« J’ai été étonné de voir un poisson qui avait des ailes d’oiseau, le corps d’un poisson et les pattes d’un crabe. Il ressemblait à un centaure mythique, sauf qu’il était réel. » C’est ainsi que David Kingsley se souvient de la première fois où il s’est retrouvé face à face avec un Prionotus carolinusen 2016, à Laboratoire de biologie marine à Woods Hole, Massachusetts.
Sur le chemin du retour en Californie, le biologiste du développement de l’université de Stanford recherche sur Internet cet étrange poisson de la famille des Triglidés, dire ScientifiqueAméricain. Le chercheur décide d’explorer les mécanismes évolutifs qui amènent un poisson à avoir des pattes.
Huit ans après cette rencontre du troisième type, son équipe publie, avec celle de Nicholas Bellono de l’université Harvard, deux articles dans Biologie actuelle, un sur Prionotus carolinus en particulier et sur le rôle de ses six pattes, et l’autre sur les processus génétiques qui ont permis l’émergence des pattes chez Triglidés.
« En général, les biologistes trouvent plus facile d’étudier la perte de certaines caractéristiques au cours de l’évolution – la disparition des pattes chez les serpents ou la perte de couleur chez les poissons des cavernes – que l’acquisition de nouvelles. » , rappelle le magazine mensuel. Prionotus carolinus, qui utilise ses pattes « déplacer, prospecter et sentir des proies à l’abri des regards », représente donc une opportunité “rare” pour étudier cet aspect.
Les chercheurs ont découvert que les six pattes, qui ressemblent à celles des crabes, confèrent aux poissons de nouvelles capacités sensorielles, comme le toucher et la détection chimique de proies, comme une coquille enfouie sous le sable. Cela se fait à l’aide de capteurs, que les chercheurs comparent aux papilles gustatives.

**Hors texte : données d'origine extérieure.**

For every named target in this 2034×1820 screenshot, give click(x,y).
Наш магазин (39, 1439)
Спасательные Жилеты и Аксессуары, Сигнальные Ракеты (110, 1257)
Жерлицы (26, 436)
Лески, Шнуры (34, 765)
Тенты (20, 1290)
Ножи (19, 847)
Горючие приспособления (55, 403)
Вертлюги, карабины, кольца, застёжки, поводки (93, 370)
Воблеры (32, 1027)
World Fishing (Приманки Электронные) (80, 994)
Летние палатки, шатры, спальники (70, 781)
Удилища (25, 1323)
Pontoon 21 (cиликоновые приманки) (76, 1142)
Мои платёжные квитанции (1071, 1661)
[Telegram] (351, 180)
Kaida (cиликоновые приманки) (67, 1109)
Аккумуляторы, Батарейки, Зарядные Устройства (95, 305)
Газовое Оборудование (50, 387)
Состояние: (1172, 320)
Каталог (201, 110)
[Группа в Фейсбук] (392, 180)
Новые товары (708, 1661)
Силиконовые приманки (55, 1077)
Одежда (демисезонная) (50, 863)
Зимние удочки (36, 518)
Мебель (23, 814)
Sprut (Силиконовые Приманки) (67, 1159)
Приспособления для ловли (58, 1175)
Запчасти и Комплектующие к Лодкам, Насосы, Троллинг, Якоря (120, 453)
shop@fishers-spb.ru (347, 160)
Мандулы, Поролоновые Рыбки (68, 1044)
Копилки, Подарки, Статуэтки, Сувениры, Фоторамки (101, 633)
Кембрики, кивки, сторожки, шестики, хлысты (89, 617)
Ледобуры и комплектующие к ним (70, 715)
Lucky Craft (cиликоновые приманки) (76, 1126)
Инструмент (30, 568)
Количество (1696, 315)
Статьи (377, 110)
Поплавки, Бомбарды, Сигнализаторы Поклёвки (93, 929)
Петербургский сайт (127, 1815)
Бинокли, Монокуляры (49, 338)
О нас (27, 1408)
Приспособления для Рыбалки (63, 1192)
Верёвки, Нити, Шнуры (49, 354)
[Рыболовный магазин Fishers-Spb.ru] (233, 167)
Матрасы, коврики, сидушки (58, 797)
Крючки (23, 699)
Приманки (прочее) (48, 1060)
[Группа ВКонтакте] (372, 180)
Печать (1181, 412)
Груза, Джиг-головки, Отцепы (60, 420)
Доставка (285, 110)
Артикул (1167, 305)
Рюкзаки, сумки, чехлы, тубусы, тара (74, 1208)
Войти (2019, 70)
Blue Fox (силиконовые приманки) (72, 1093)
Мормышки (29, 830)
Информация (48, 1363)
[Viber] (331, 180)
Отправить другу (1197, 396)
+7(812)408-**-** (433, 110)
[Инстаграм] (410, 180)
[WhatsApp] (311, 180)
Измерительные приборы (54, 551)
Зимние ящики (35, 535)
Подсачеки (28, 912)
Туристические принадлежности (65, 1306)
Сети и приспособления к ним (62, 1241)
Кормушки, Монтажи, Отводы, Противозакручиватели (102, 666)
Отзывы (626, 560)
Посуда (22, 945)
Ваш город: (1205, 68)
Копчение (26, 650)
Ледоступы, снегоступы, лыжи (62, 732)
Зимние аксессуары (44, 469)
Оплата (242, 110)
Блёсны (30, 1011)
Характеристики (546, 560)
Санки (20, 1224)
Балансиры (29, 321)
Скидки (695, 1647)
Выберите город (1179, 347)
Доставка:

L’étude génétique a permis d’identifier le gène tbx3a, déjà connu pour réguler d’autres gènes chez de nombreux vertébrés, comme “indispensable au développement des pattes (de ce poisson), de ses papilles gustatives et même de son comportement de fouille”. En le manipulant, les chercheurs ont pu faire pousser des pattes ou des nageoires… David Kingsley confirme que “les pattes d’un poisson sont une nouveauté”, tout en soulignant “qu’ils sont générés à l’aide d’une boîte à outils de gènes bien connus dans d’autres organismes”.
L’engouement pour ces poissons à pattes ne décroît pas et plusieurs laboratoires ont récemment été créés aux Etats-Unis pour les étudier, révèle le magazine. ScientifiqueAméricain, qui voit déjà le Triglidés comme les nouveaux animaux modèles des chercheurs.